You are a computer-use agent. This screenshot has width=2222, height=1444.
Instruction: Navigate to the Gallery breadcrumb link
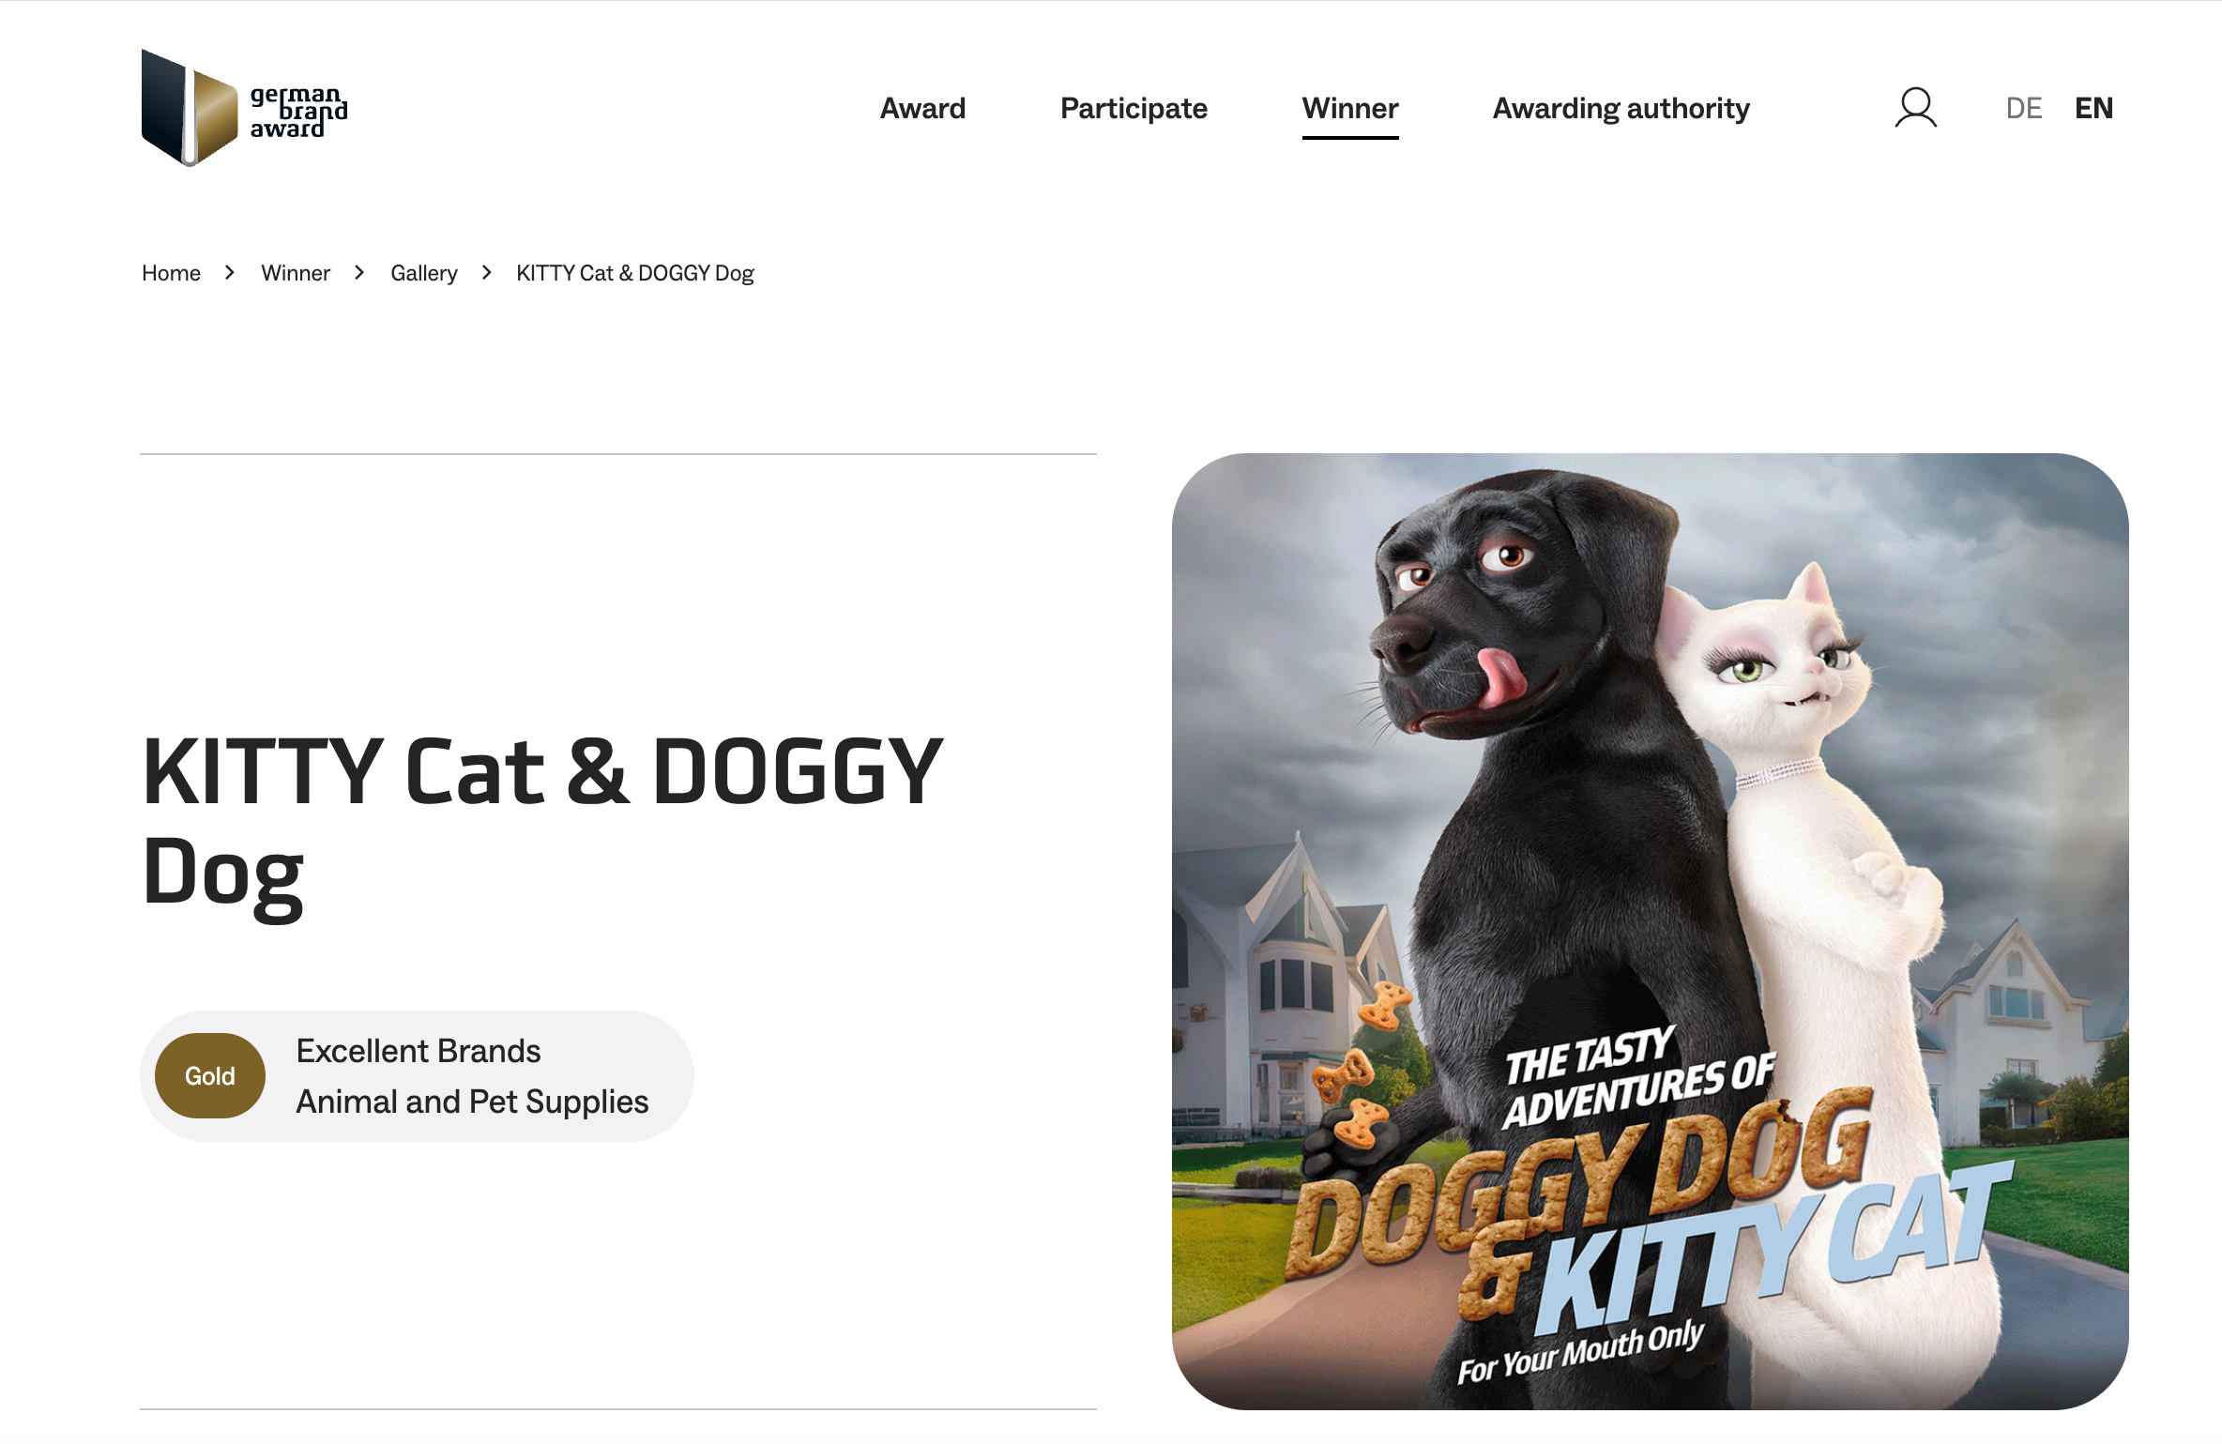424,273
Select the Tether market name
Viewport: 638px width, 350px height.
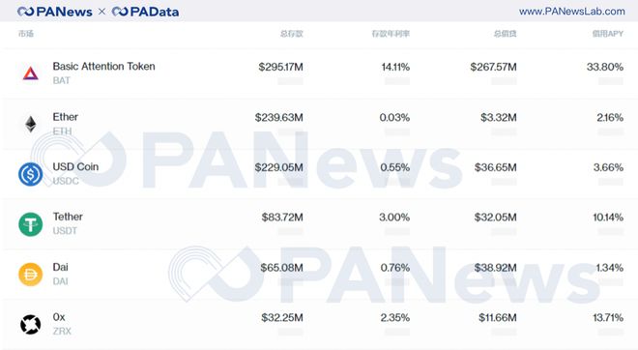point(68,217)
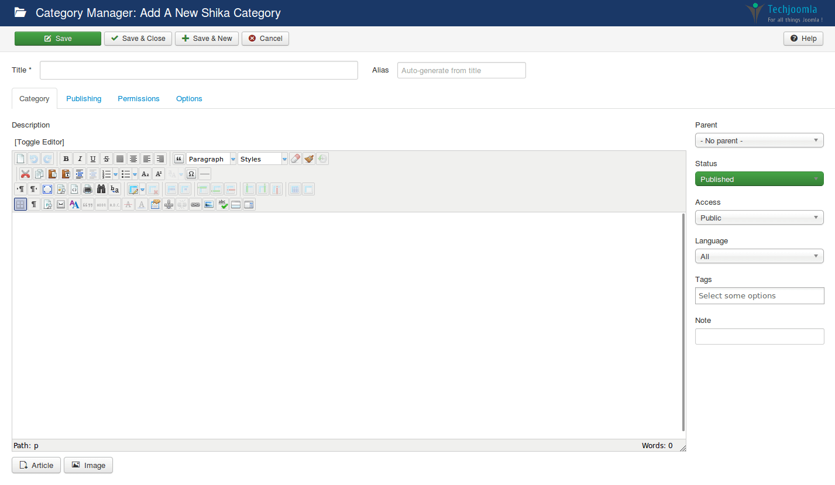Open the Paragraph format dropdown
835x485 pixels.
point(211,159)
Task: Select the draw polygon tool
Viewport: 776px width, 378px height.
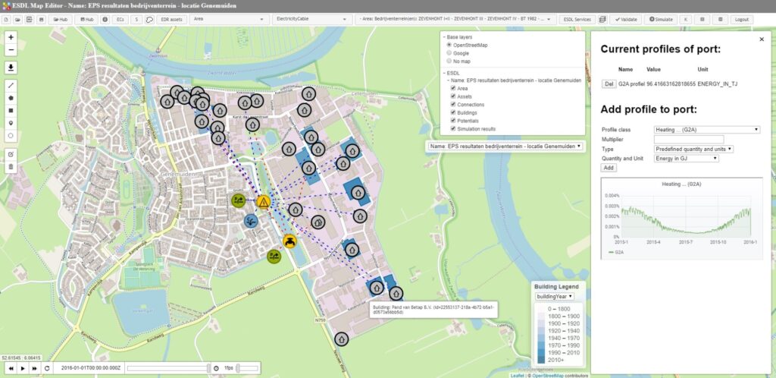Action: (x=11, y=97)
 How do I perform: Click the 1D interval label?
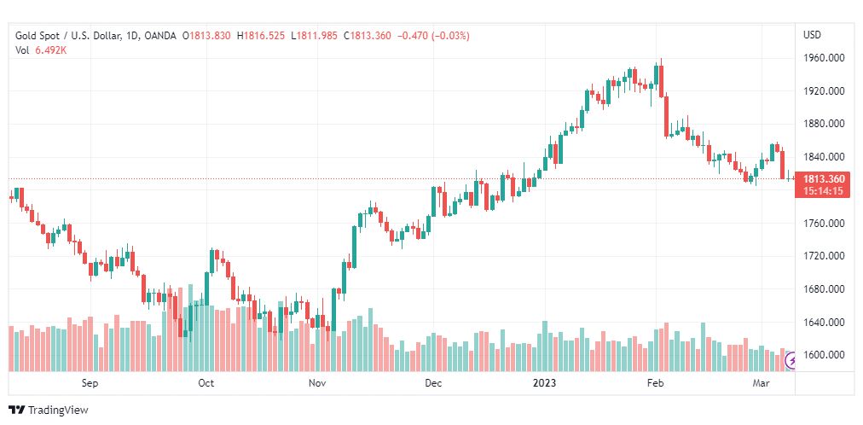pyautogui.click(x=130, y=36)
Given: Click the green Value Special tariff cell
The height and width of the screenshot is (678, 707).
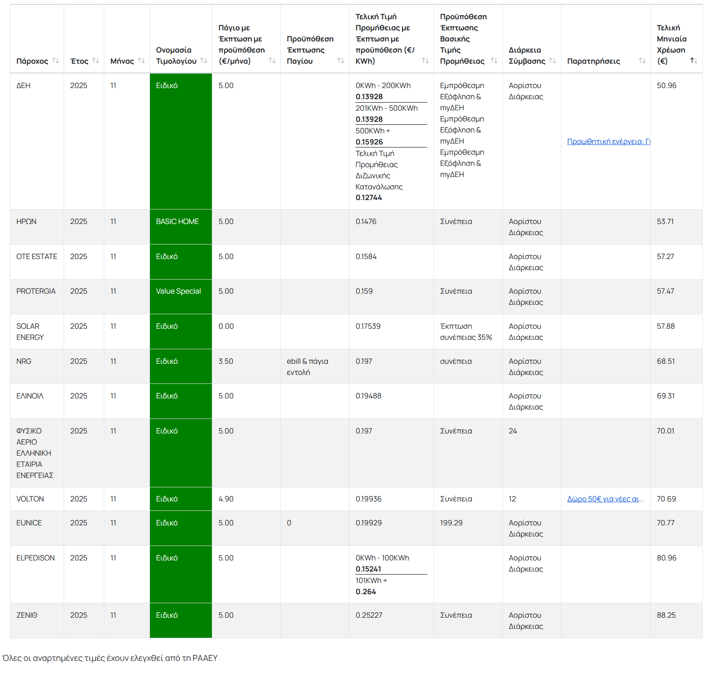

Requirement: Your task is to copy each line of the data above that holds "Select".

Finished exercise:
Select the Tether market name
Task: Select the draw polygon tool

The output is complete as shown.